## Excerpted passage
OpenSpending is a database, analysis, and visualization tool for budget- and expenditure-related data. It acts as a data warehouse, giving you access to budgetary data from around the world.

One of OpenSpending’s most commonly used features is its ability to easily visualize budgets in two different formats. In this tutorial, we will use data from the World Bank’s BOOST portal and visualize it using OpenSpending.

What you’ll need

We’ll use these tools:

  • Open Refine – for converting the data
  • Mozilla Firefox or Google Chrome (Refine requires a browser, and it doesn’t work well with Internet Explorer)

The World Bank’s BOOST portal aims to provide insight into the way countries spend their money. They have done this for World Bank grants in Kenya with the portal kenya.wb-boost.org. In this tutorial, we’ll use this data and visualize it using OpenSpending.

The first step in the process is downloading the data from the World Bank’s BOOST platform.

Walkthrough: downloading data from the BOOST platform

1. Open kenya.wb-boost.org in your browser.

2. It defaults to a map view, which is not optimal for our purposes. Switch to the pivot table view of the tool by clicking on the “pivot table” tab.

BENYBVRThe table view is initially empty because the system does not know how to aggregate information.

3. On the left, there are the options for the data we want to have shown. Add more groups to the selection to allow for a finer picture. Do so by dragging them from the “Group Rows” box into the “Selected Groups” box.

We want to have:

  • Top-level spending Unit
  • Expenditure type
  • Sector
  • Economic Category
  • Sub-Economic Category

When you have these, click on the “Build Table” button in the middle of the gray area. This will take awhile.

## Extracted records
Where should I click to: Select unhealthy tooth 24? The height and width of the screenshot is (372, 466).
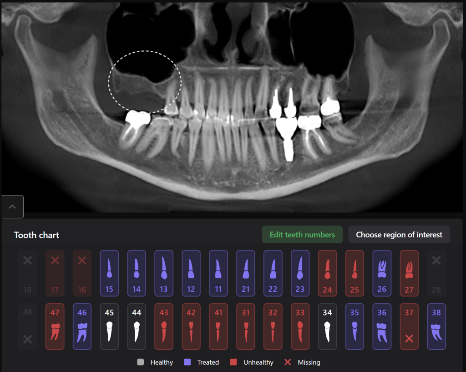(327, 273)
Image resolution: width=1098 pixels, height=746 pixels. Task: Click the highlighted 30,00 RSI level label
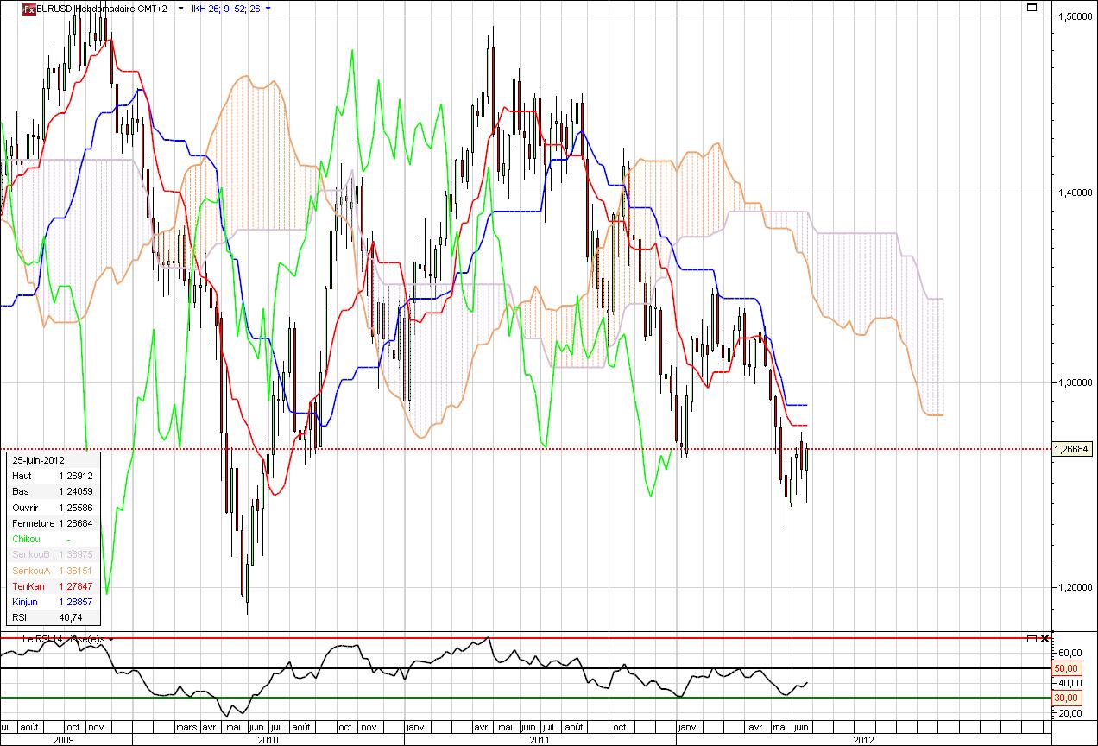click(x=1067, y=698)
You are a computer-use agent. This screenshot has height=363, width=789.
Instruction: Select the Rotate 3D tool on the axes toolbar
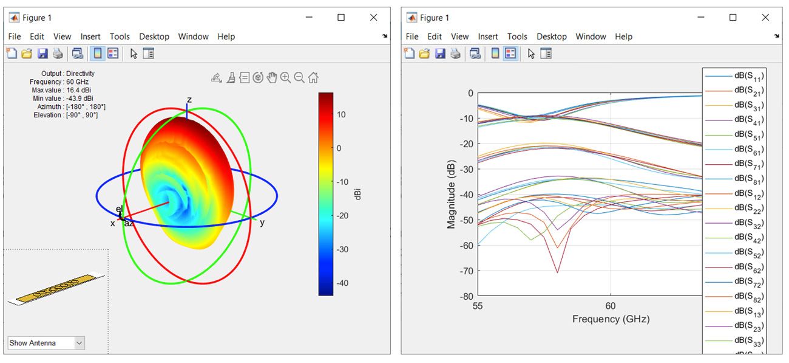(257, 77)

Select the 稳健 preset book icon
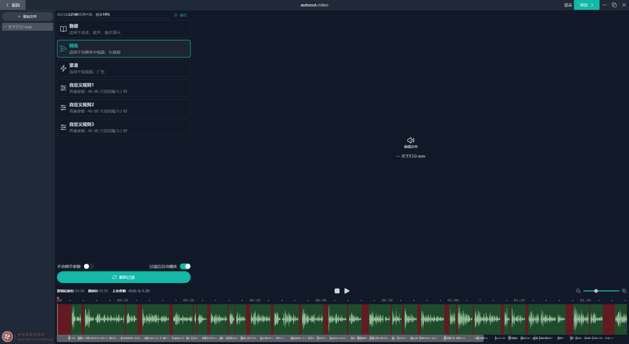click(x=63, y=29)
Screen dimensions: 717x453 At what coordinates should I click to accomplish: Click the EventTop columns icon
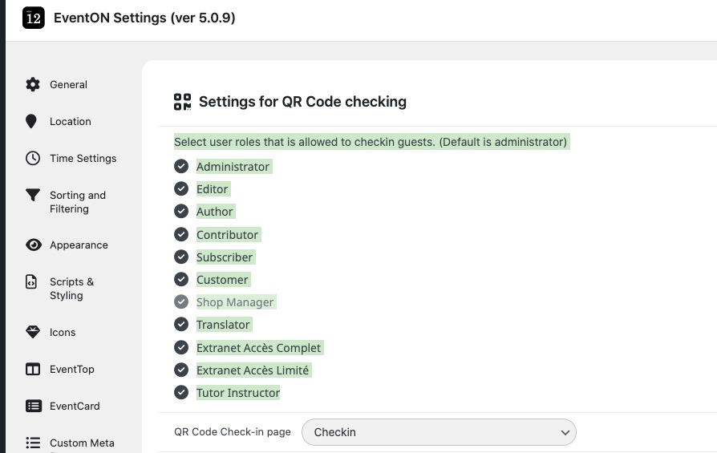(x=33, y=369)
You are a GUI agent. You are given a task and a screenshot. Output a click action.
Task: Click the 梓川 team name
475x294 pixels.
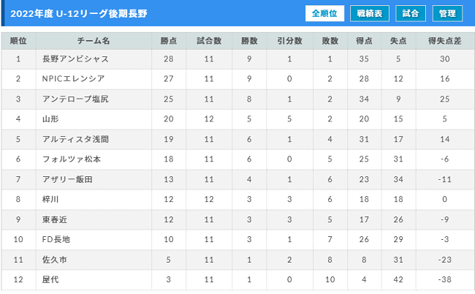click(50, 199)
...
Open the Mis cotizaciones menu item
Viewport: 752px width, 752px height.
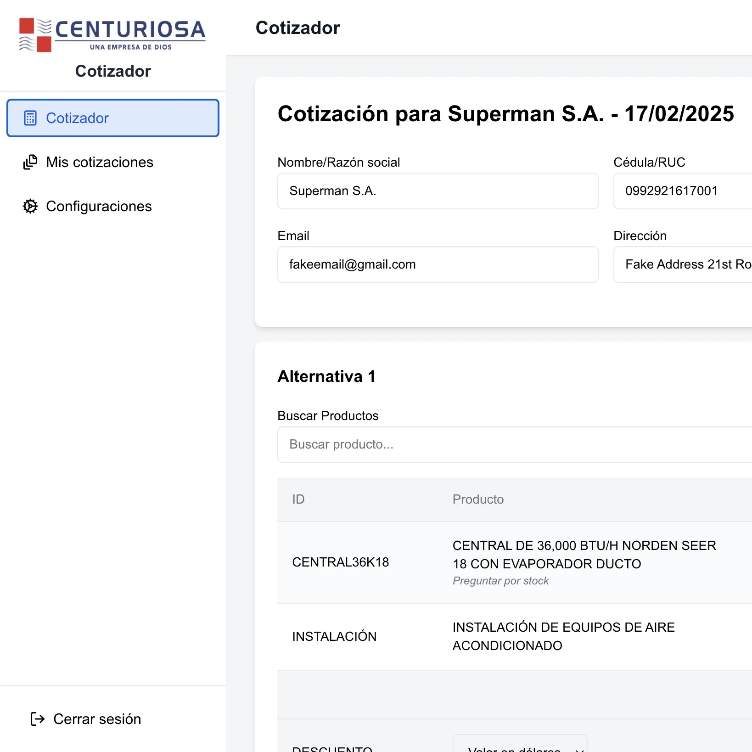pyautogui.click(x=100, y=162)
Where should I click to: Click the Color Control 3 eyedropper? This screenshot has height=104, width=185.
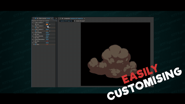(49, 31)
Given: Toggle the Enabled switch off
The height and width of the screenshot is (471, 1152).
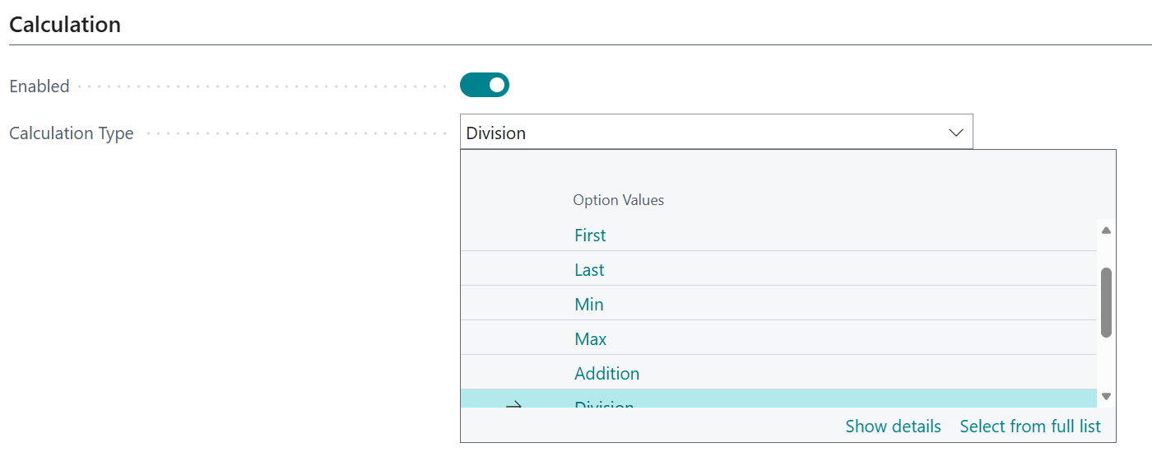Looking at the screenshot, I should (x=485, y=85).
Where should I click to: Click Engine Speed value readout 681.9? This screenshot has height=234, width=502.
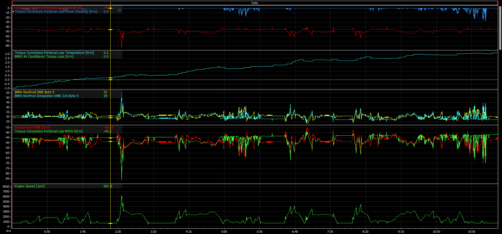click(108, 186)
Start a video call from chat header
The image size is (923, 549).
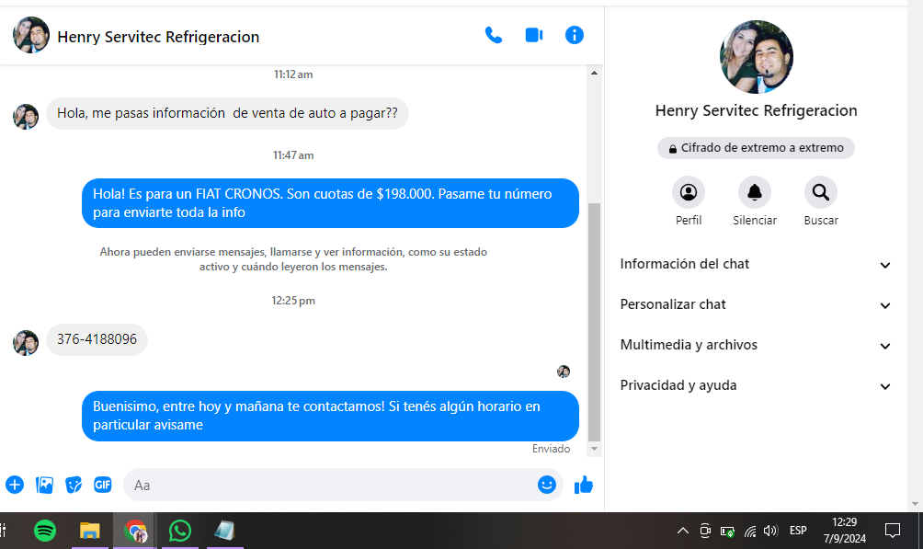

## Exercise set
(A) According to the OpenSpending tutorial, why should the reader use Mozilla Firefox or Google Chrome? Answer in one to three sentences.
(B) From the OpenSpending tutorial, quote the part that opens with the words containing "3. On the left, there" and closes with "will take awhile.".
The records stand apart from the OpenSpending tutorial.

## Answer list
(A) Open Refine, the tool used for converting the data, requires a browser. It doesn't work well with Internet Explorer, so Firefox or Chrome is recommended.

(B)
3. On the left, there are the options for the data we want to have shown. Add more groups to the selection to allow for a finer picture. Do so by dragging them from the “Group Rows” box into the “Selected Groups” box.

We want to have:

  • Top-level spending Unit
  • Expenditure type
  • Sector
  • Economic Category
  • Sub-Economic Category

When you have these, click on the “Build Table” button in the middle of the gray area. This will take awhile.